Some people may think that relationship counseling is only to save relationships that are in crisis, but there are many reasons couples pursue therapy. Here are 10 reasons to consider relationship counseling!
Communication needs to be the foundation of all relationships. It comes in many forms, and therapy helps teach you and your partner how to communicate in a way that works for your relationship. You can make a conscious choice about the type of communication you and your partner want, rather than falling into bad communication habits.
2. Premarital Counseling
Getting married comes with a lot of stresses - combining finances, making decisions together, splitting household chores, children, in-laws, and the list goes on. Premarital counseling is a safe place to have these conversations and address these important decisions.
3. Sexual Issues
Sex can either bring a couple together or be an issue filled with anxiety, embarrassment, anger, and hurt. It is common for a couple to say "We don't have time, we're over-committed, we have a busy schedule", etc. Couples therapy can help you and your partner re-prioritize your relationship and sex life.
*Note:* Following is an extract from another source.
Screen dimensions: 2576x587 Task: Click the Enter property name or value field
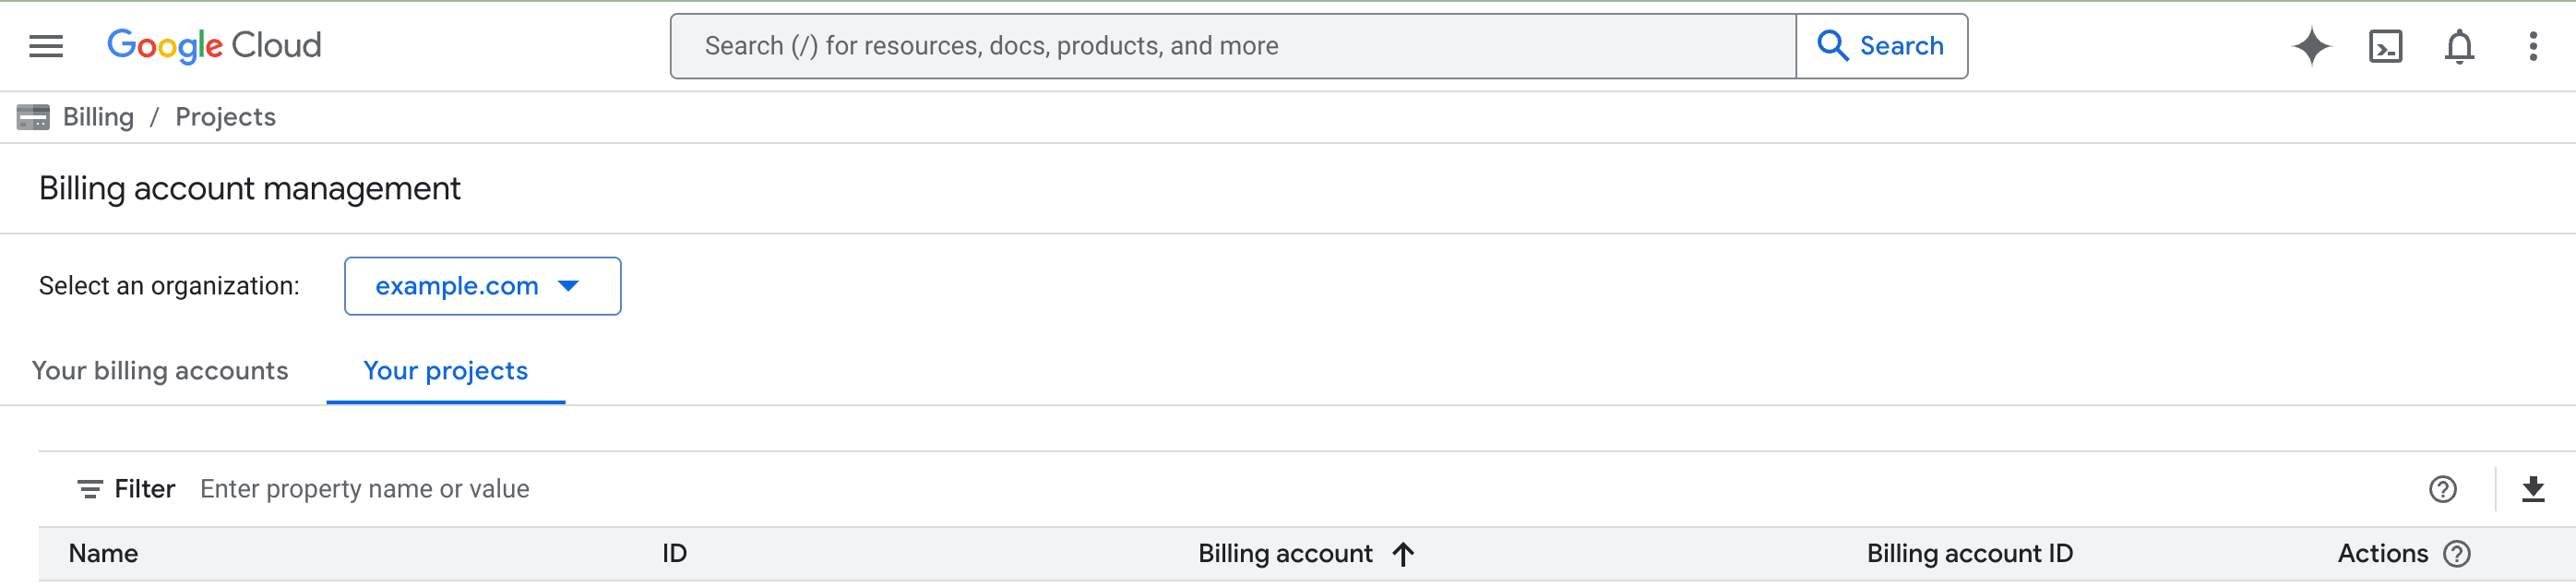(x=364, y=488)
Infidelity can be the most hurtful and damaging thing a couple can go through, but it does not mean your relationship has to be over. Relationship therapy provides a healing space to begin the journey towards resolution.
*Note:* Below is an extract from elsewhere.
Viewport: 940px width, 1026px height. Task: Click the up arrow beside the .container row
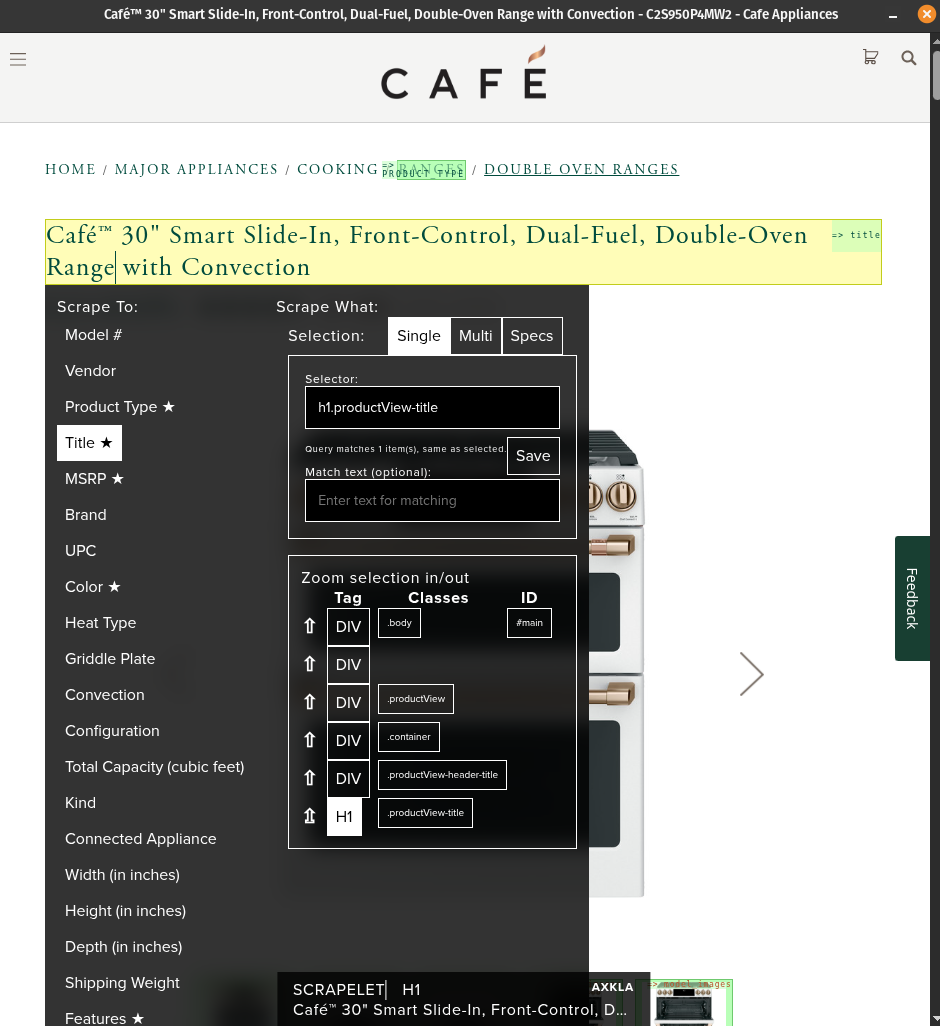pyautogui.click(x=310, y=741)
5. Managing Other Relationships
Couples have many relationships with people outside of their relationship - friends, extended family, children, coworkers, to name a few. Some things that can be discussed are boundaries with members of the opposite sex or same sex, communication with exes, and together and alone time.
6. Nontraditional Relationships
Nontraditional intimate relationships, such as open relationships, can have problems and struggles—some of which are specific to their lifestyle and identity. It can be intimidating to seek relationship therapy for fear of not being valued or understood because of the type of intimate relationship one is in. Relationship counseling provides an open and safe place to work on the struggles you are having.
7. Blended Families
When one or both partners have children from another relationship, blending has its own specific struggles and difficulties. Parenting differences, the role of the other parent, and the new identity of the family all need to be explored.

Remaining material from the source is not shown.